Quay County Sun - Serving the High Plains

By David Grieder
Eastern New Mexico News 

Race on for racino

Tucumcari, Clovis expected to file applications.


May 9, 2018

CLOVIS — As the state starts accepting applications for its sixth racino license, eastern New Mexico will have at least two horses in the race.

Projects proposed for Tucumcari and Clovis will be among those competing for the state’s last available racino license, with an award selection expected by the end of 2018.

The New Mexico Racing Commission on Monday began accepting applications for the state’s sixth and final horse racing and casino license, a process expected to last at least through the summer.

Applications are due by July 30, and per statute will be subject to comment from the state’s Native American tribes as well as a town-hall style meeting in each community, NMRC Executive Director Izzy Trejo said.

Trejo said the decision to solicit new applications came out of recent interest from “a handful of different entities,” though he declined to get into specifics.

“There’s been a lot of interest,” he said on Friday, noting it was still “a tough thing to gauge” until applications actually arrive.

Applications are $5,000 each.

On Clovis’ east side, Laguna Development Corp. and Miller Companies have joint designs for the “Curry Downs Racetrack and Casino.”

Plans are described in a website established three years ago, after LDC completed a market study finding the location to have “a high probability for success,” according to its chief of sales and marketing.

“According to the market study at that time, there’s a real desire amongst a good percentage of the population that live there for some other types of entertainment, whether it’s horse racing, off-track betting, restaurants, casino, or a lounge of some kind,” Skip Sayre said. “And a high percentage of business would come out of Texas.”

Warren Frost represents the Quay County Gaming Authority, a group promoting a race track for the area for more than a decade. Frost’s group applied for a racino license in 2008, but lost out to Raton, although that project folded from lack of finances. The QCGA has since combined with the Tucumcari/Quay County Economic Development Corporation, also representing San Jon and Logan.

“(B)asically the last eight years, we’ve been hoping that the Racing Commission would make a determination to open this up again,” Frost said last week. “Now that they’ve done that we’re excited and ready to go.”

Quay County’s vision is for a racetrack and casino on a location by Interstate 40 and Route 66.

“The only place (another New Mexico) track makes sense is along the Texas border,” Frost said. “So we’re certainly optimistic. We think the only competition we’re going to have is Clovis.”

Both Sayre and Frost said they were confident of the financing for their projects, a concern stressed by Trejo after the collapse of the Raton project from lack of funds.

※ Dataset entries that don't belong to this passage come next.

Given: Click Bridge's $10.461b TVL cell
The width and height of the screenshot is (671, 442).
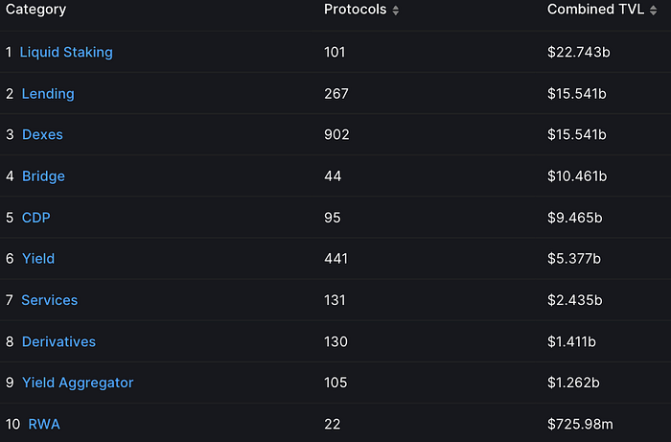Looking at the screenshot, I should (577, 176).
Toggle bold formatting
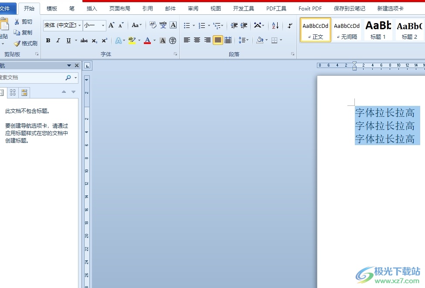 coord(48,41)
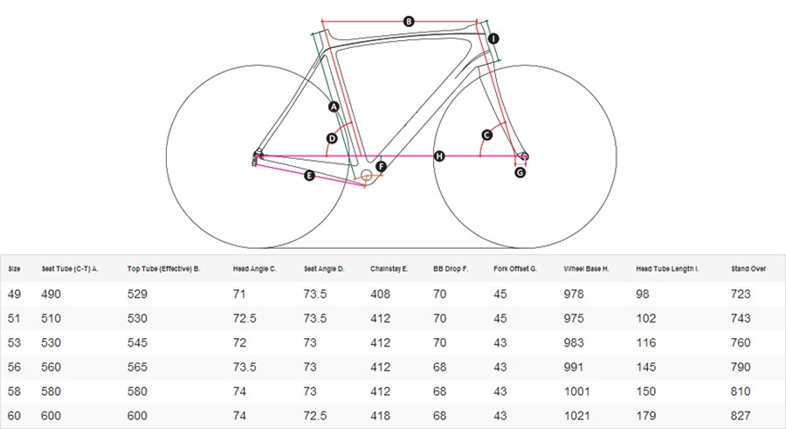Click the Size column header
Screen dimensions: 786x429
[x=14, y=269]
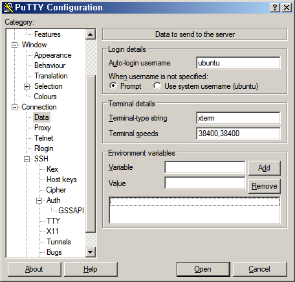Click the context help question mark button
Image resolution: width=295 pixels, height=282 pixels.
coord(275,8)
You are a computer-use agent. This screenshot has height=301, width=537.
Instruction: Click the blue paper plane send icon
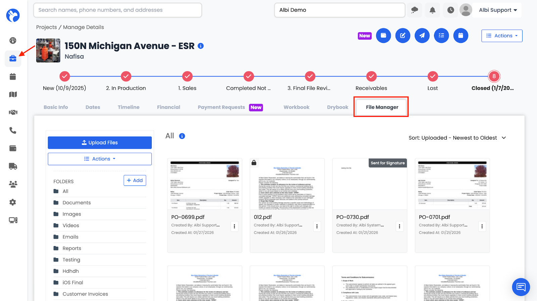point(422,35)
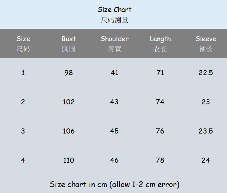Select bust value 102
Image resolution: width=227 pixels, height=193 pixels.
pyautogui.click(x=69, y=102)
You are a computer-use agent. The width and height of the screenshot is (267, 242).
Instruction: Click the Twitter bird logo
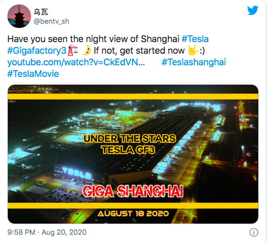click(253, 10)
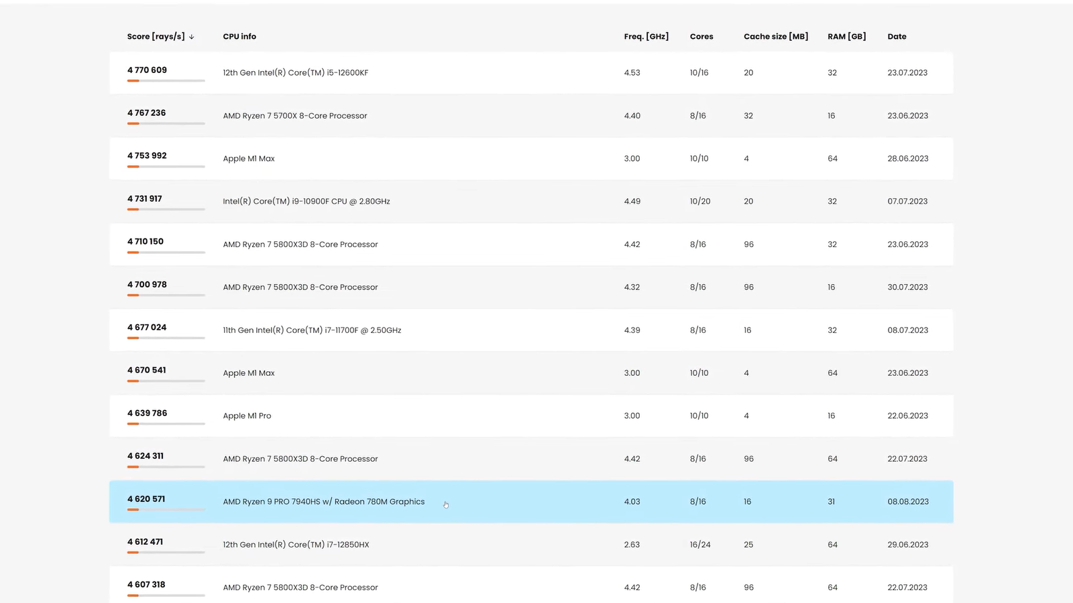Image resolution: width=1073 pixels, height=603 pixels.
Task: Sort results by the Date column
Action: click(x=897, y=37)

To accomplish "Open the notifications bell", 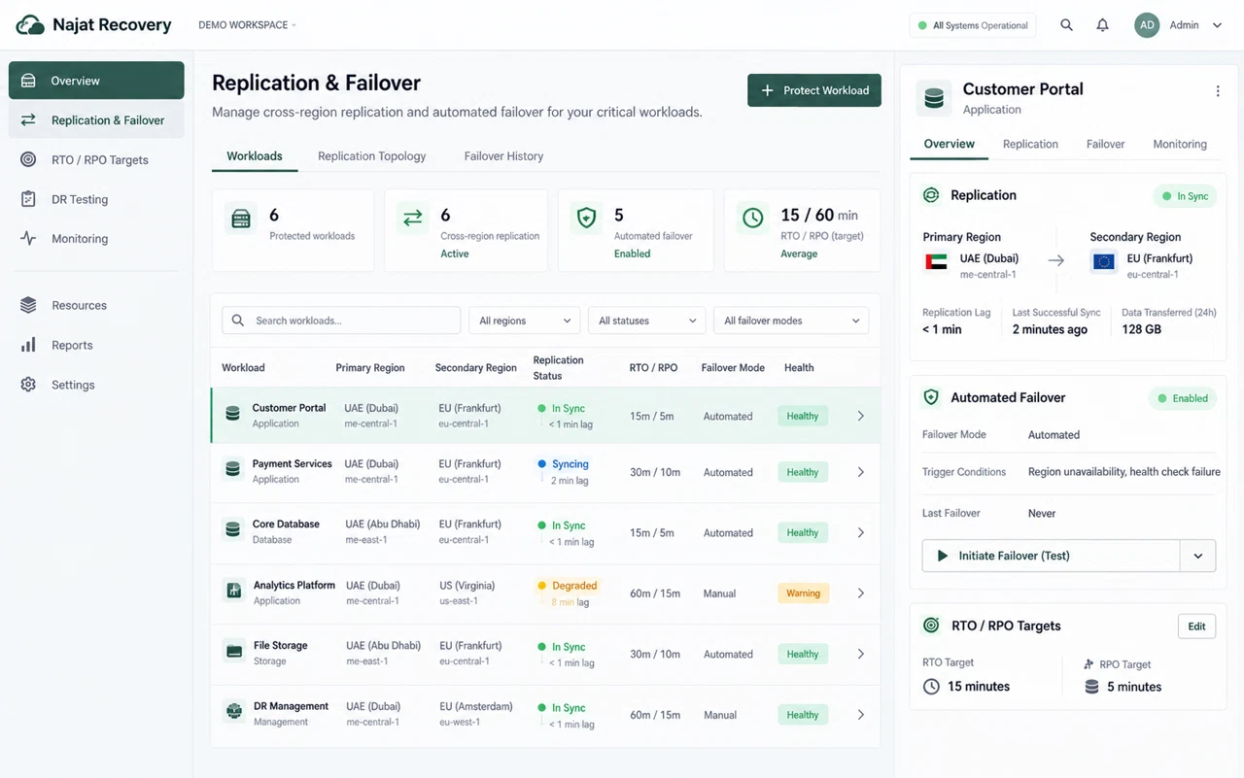I will 1102,25.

Whatever entity is awarded, the ensuing racetrack would be subject to an annual review and required to conduct at least 17 days of racing annually.

The Quay County Gaming Authority, which has since merged with the EDC, applied for the racino license in 2008 but lost to Raton. The Raton project eventually collapsed from lack of funds, but Frost said he hasn’t been able to visit the grocery story the past 10 years without someone reminding him of continued hopes for the racino license.

Frost said he was fully confident of financial backing for the project estimated at $75 million, which is expected to bring 330 full-time employees and 650 during racing season after the racino is completed in 2021. A temporary casino with 150 slot machines would ease the transition, with 600 machines ultimately. It was one of the best opportunities available to help revitalize a community dwindling in industry and population, Frost said.

“Ideally, we’d like for Apple to come in here and bring a thousand employees, but we’re trying to be realistic,” Frost said. “I’m proud of my little community, the way they’ve come out and supported this.”

Frost said Coronado Partners LLC., is currently in the process of obtaining a new managing partner to replace Don Chalmers.

Chalmers who passed away in 2014 was the managing partner that planned to build a complex that would include a racetrack, casino and hotel on property in Tucumcari.